| Goal of the exercise |
Retype exactly the lines of the material below, from the one containing "Screen dimensions: 720x481" through the last, with both ends kept.

----- Data extract -----

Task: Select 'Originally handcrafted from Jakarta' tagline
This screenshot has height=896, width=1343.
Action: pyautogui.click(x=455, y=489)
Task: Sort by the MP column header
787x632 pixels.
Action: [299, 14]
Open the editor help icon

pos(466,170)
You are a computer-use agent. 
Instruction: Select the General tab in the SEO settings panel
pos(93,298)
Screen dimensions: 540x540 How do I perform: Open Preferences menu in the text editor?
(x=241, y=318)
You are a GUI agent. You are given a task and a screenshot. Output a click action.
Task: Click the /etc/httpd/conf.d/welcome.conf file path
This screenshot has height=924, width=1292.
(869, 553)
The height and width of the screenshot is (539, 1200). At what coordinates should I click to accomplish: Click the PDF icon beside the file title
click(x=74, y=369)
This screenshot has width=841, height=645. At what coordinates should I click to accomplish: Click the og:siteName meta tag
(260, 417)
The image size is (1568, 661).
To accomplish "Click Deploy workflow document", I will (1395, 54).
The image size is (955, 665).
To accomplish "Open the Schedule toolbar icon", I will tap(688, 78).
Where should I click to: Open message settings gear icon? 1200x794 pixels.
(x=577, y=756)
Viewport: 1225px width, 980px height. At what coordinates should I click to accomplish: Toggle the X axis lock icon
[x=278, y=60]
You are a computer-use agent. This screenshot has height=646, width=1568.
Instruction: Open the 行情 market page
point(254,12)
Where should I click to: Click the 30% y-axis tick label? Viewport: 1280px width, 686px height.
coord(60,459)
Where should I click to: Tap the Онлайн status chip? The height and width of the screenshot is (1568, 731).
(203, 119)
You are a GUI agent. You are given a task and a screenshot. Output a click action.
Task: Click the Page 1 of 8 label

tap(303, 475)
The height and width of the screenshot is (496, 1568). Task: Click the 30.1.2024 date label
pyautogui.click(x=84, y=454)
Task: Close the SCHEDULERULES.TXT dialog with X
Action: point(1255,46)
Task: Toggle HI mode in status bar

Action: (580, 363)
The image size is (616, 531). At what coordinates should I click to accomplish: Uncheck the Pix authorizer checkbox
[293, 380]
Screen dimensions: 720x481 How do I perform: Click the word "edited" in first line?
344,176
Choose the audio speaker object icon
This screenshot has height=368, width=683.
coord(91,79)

-----

| Solution to this exercise |
Screen dimensions: 720x481 How do I perform: Click the word "edited" in first line?
344,176
Choose the audio speaker object icon
This screenshot has height=368, width=683.
coord(91,79)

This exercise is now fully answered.